The Federal President awarded Baums with the Officer’s Cross of the Order of Merit of the Federal Republic of Germany for his special merit. Looking back, Baums said in an interview in 2011: “Well, I would do it again today.”

RETREAT TO CANADA

This stellar career never changed Baums’ modest outward appearance. His private life mostly consisted of his wife Marlies, whom he had married in 1964, his three children and his family with his grandchildren. He had an intimate and intense relationship with all of them.

Despite all commitment to his job and his family, Baums also sought out possibilities of retreat. His piece of land and his house in Canada were certainly part of that. But also, last but not least, numismatics.

It was already in the 1970s that I had my first personal encounter with Baums. It must have been at an auction in Düsseldorf or Giessen. At the time he had already decided to start his first collection of “siege coins.”

Later he widened the subject to objects with a connection to war and peace in numismatics. Thus an impressive collection developed and subsequently auctioned off by the auction house Künker in Osnabrück on Sept. 27, 2006. The title of the auction 116 read “Belagerung, Krieg und Frieden auf Münzen und Medaillen – die Sammlung Georg Baums“ (“Siege, war and peace on coins and medals –  the Georg Baums collection”).

Baums said that the auction sale was a great success for him, too. 

The creation of his first numismatic collection showed Baums – a creative businessman – that one could achieve something meaningful through personal commitment and creativity, and that was true with collecting, too. And whoever has suffered from the “bacillus numismaticus,” just like him, will be stuck with a passion for coins for good. That is how, shortly after his first collection was auctioned, he came up with the idea of creating a medal collection that would exemplarily show the history of the medal from the Renaissance until the present.

‘EVERY COLLECTION NEEDS LOVE’

He once commented on the subject of collecting: “It is not just collecting, like honeybees do. True collecting means, the work only starts after one has bought the object. Which history is hidden in there, what do the symbols and images mean, which other objects are related? Exploration, research, tests. This is not going to happen right away and it will not be the same systematic for every object, but the tesserae of the collection will form a complete picture over time.”

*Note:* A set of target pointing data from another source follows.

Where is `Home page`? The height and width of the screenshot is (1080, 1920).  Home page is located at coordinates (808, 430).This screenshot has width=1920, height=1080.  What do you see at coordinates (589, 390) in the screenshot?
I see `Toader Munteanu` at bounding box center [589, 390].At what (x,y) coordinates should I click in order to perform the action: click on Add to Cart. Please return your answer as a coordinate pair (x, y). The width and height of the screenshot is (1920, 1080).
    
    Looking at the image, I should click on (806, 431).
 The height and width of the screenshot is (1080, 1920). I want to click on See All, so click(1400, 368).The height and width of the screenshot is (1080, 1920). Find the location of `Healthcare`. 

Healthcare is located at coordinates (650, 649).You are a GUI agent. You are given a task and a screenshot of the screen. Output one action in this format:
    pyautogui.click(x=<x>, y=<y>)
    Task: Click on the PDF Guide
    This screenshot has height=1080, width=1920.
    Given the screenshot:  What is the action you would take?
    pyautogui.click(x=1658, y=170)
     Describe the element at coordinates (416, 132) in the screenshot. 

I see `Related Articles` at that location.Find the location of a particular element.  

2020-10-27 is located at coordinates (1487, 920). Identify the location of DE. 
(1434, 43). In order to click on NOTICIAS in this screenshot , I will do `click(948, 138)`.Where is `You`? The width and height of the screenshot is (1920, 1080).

The result of this passionate dedication has had some influence on the Künker auction catalogue 247. The medal collection of Baums with the title “500 Jahre Geschichte und Kunst im Spiegel der Medaille“ (“500 years of history and art as reflected in medals”) was auctioned off on March 14, 2014, in Osnabrück. Wolfgang Steguweit has honoured the achievement of his friend Baums with a foreword to the catalogue and got to the heart of the matter with a Goethe-quote: “Every collection needs love.”

It was also Wolfgang Steguweit, who introduced his friend Baums to the Deutsche Gesellschaft für Medaillenkunst e.V. Baums became a supporting member and underwrote the costs for the festschrift of the 25-year jubilee.

In a foreword to his medal collection, Baums left no doubt that he had the firm intention of starting a third collection of coins. He decided on special gold coins and only a few days before his death in February 2017, he obtained a few objects for his collection from the Künker auction in Berlin.

Among all reflections of the collector Baums, the most important ones were always about the question, which historic or art historical meaning would make an object desirable. It is this connection to history, which motivates many collectors to approach the historical context through coins and medals and to better understand it.

Baums wanted to continue to learn, even after his retirement. He was inquisitive and curious and these character traits drove him. In the last 10 years, he repeatedly sought talks with Andreas Kaiser and me. We always enjoyed these meetings, because – aside from the numismatic exchange of knowledge – he was always willing to share his experiences from his professional life with us.

Through his warm-hearted and friendly nature, Baums was always close to his fellow men. He was the centre of his family and an exceptional figure in the German advertising industry. Everyone who feels close to him will miss him deeply.